I would start with a simpler problem - suppose you have ideal $U(0,1)$ random number generator, you want to sample $N$ numbers and wondering how many of them ($n$) will fit interval with length $l$ and what distribution would they follow.

If we denote probability to be in the interval with

$$ p = l $$

and probability to be out of interval

$$ q = 1-p = 1-l $$

then you'll get binomial distribution with PMF

$$ PMF(N, n|l) = {N\choose n} l^n(1-l)^{N-n} $$

Mean value would be $Nl$ which obviously consistent with $U(0,1)$ behavior. If you're looking at most probable number of samples in the interval, you shall look into mode of the distribution, which is either $floor((N+1)l)$ or $ceil((N+1)l)-1$. In your case

$$ l = \frac{v}{V} $$ where $v$ is sample size, $V$ is whole volume size.

$$ N = \rho V $$ where $\rho$ is concentration. Hope it helps...

Answer 2

• Suppose you take a sample with volume $x$ from your solution with total volume $X$.
• If there's only one particle in the whole solution, the distribution of number of particles in your sample is $x/X$ (chance of having one particle) and $1-(x/X)$ (chance of having no particles).

• If there are multiple $(n)$ noninteracting particles, then each particle has the same probability $x/X$ of being in that first sample, and the same probability $1-(x/X)$ of not being in the first sample. The number of particles in the sample follows a binomial distribution---that is, it behaves as if you flip $n$ unbalanced coins (with probability $x/X$ of heads), and the number of heads is the number of particles in your sample. That distribution on the number of particles $k$ is:

  $$P(k) = {n \choose k}(x/X)^k (1-x/X)^{n-k}$$

• Based on properties of the binomial distribution, the average number of particles in the sample is $nx/X$. The most likely number of particles is $\lfloor (n+1)x/X\rfloor$. This means that if you want to most likely get one particle in your [first] sample, your sample size should be around $1/(n+1)$ of the total volume. Because of variance around this value, if you would prefer to err toward zero particles over multiple particles in your sample, you will want a smaller sample size than this.

• This math is for the first trial; in subsequent trials, the probability will technically depend on how many particles you've already fished out in previous samples. (And also on the volume remaining in solution, if the samples are not negligibly small). This distribution is related to the hypergeometric distribution.

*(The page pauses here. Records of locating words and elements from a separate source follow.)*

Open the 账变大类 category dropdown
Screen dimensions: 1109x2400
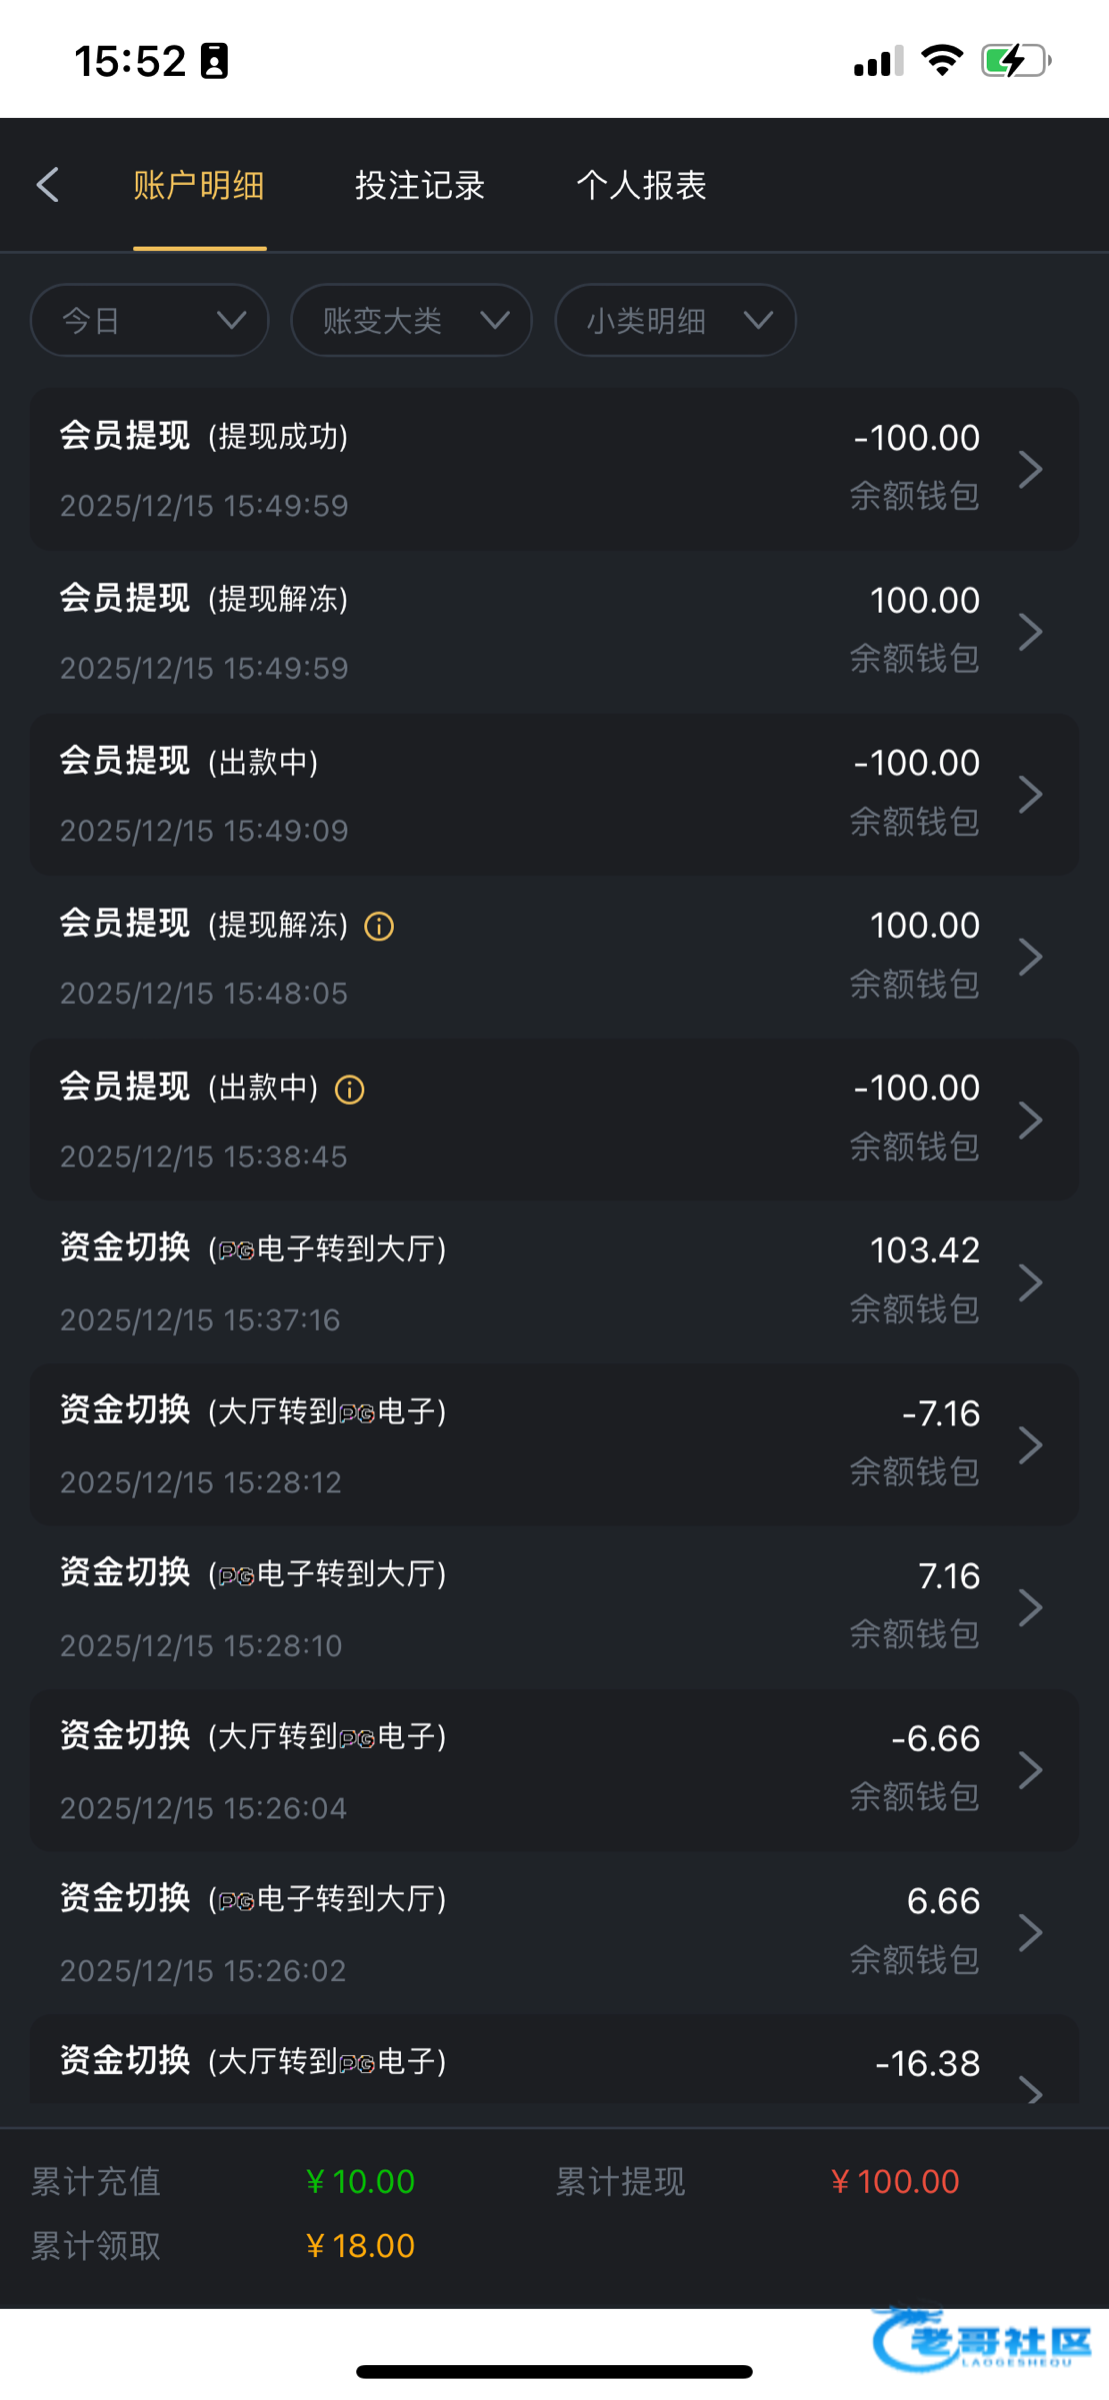[411, 321]
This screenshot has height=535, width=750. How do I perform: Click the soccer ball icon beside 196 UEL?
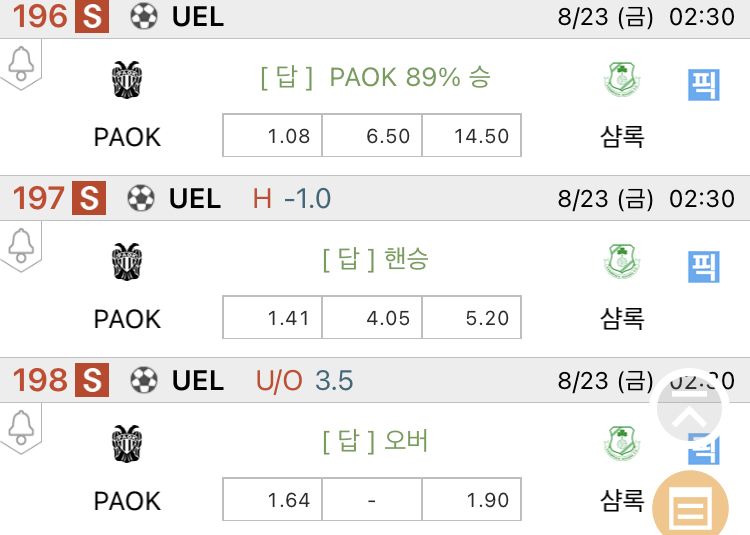click(x=144, y=17)
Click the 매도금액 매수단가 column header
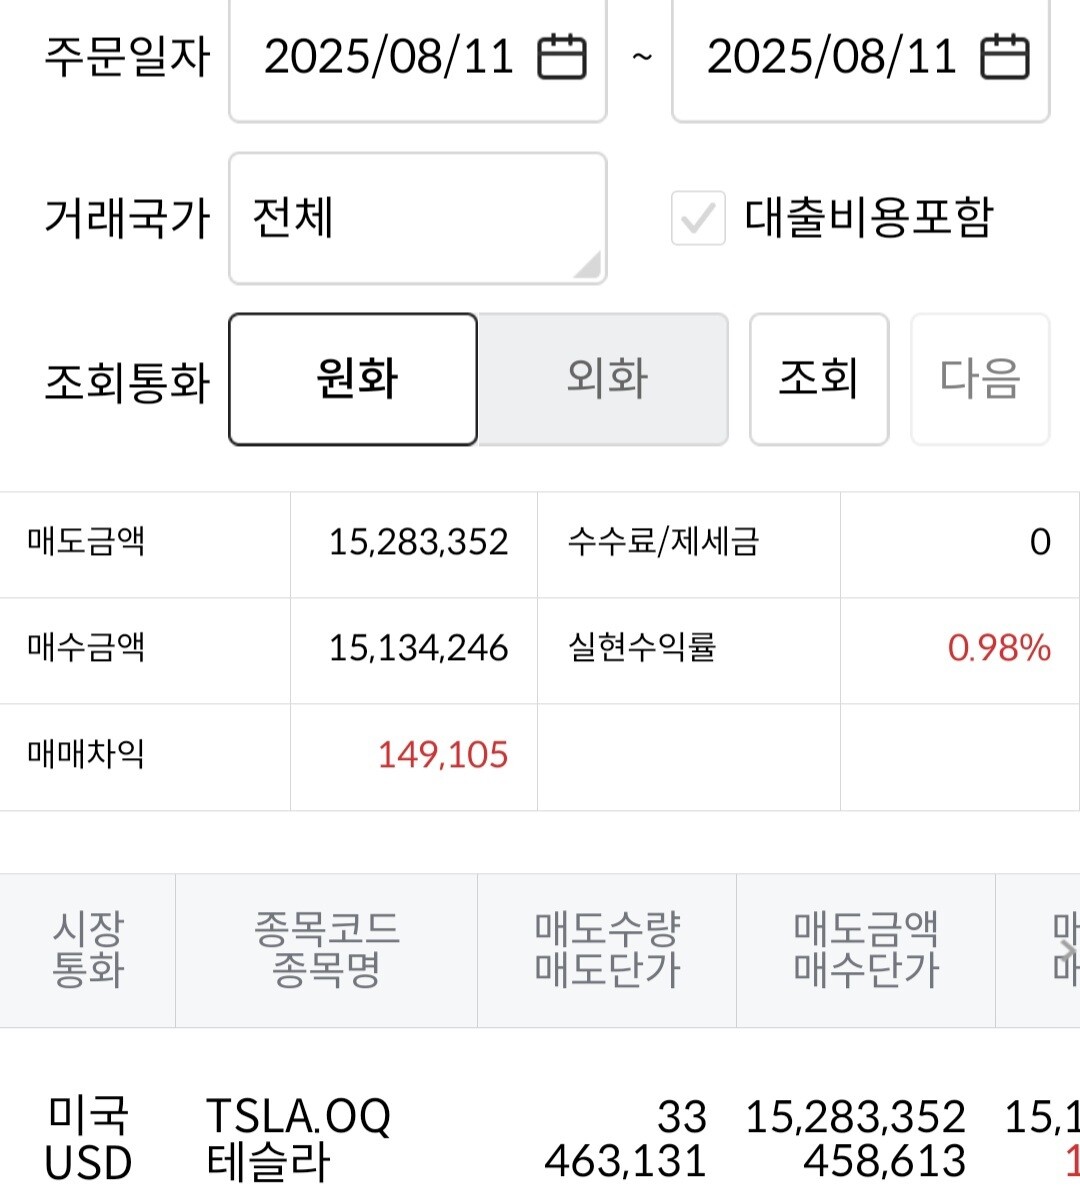Screen dimensions: 1080x1201 click(x=866, y=950)
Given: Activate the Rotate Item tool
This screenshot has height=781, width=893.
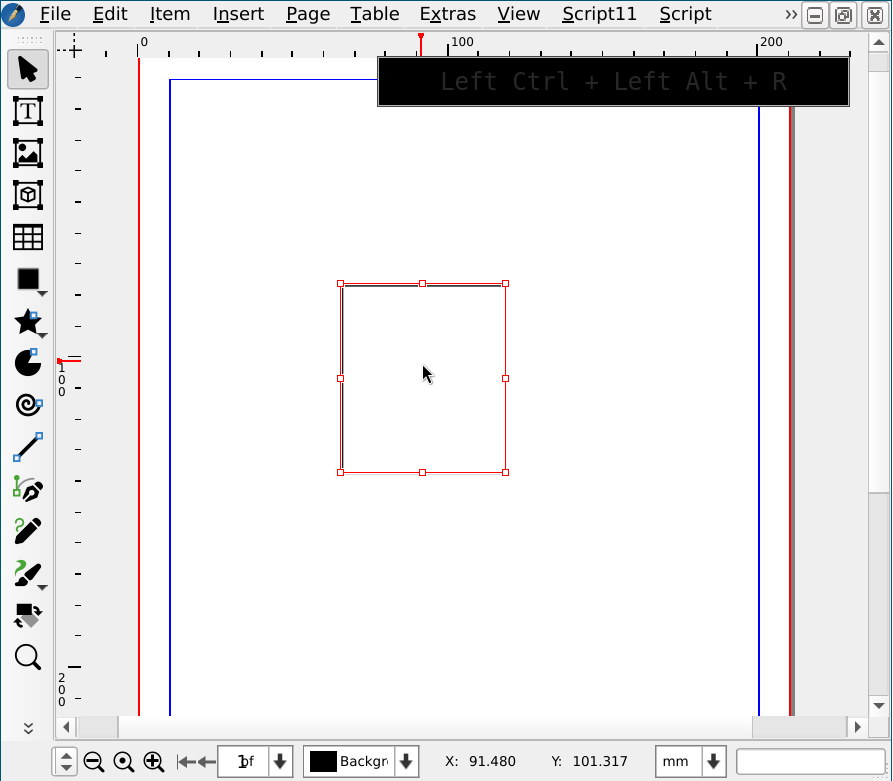Looking at the screenshot, I should point(27,615).

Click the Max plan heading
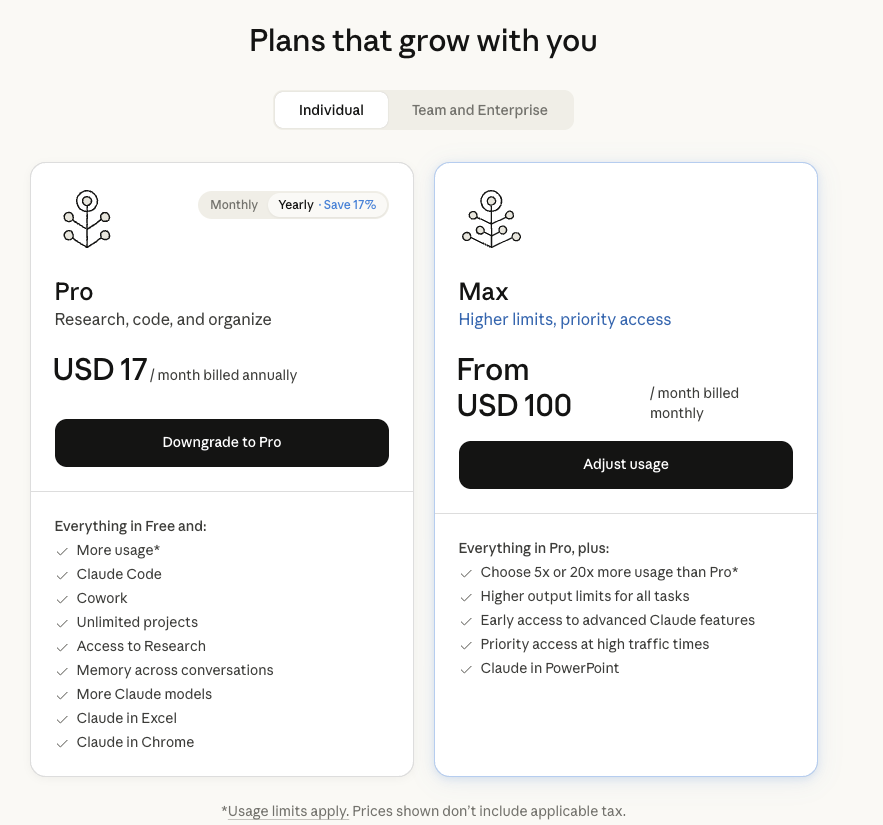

• However, if you take only a few, small samples from a comparatively large number of particles in a comparatively large total volume, then the number of particles $n$ and the total volume $X$ remains roughly constant even as you draw samples. So all samples have roughly the same probability distribution, and the $1/(n+1)$-or-less rule applies every time.

Answer 3

It seems reasonable to assume that the number of particles per sample follows a Poisson distribution. If you have a sample size of $s$ microliters with a particle concentration of $1,000$ particles per milliliter, then the expected number of particles in the sample is simply $s$. Since we are assuming a Poisson distribution, the probability that there will be $k$ particles in the sample is $$\frac{s^k e^{-s}}{k!}$$ for $k = 0, 1, 2 , \dots$.

If we want to maximize the probability that $k=1$ then we want to maximize the function $s e^{-s}$ which, by standard methods of calculus, occurs at $s=1$. So a sample size of $1$ microliter is best.

More generally, if you have a concentration of $c \times 1,000$ particles per milliliter, then the probability of getting exactly $k$ particles in a sample of size $s$ microliters is $$\frac{(cs)^k e^{-cs}}{k!}$$ and the best sample size to get exactly one particle is $1/c$ microliters.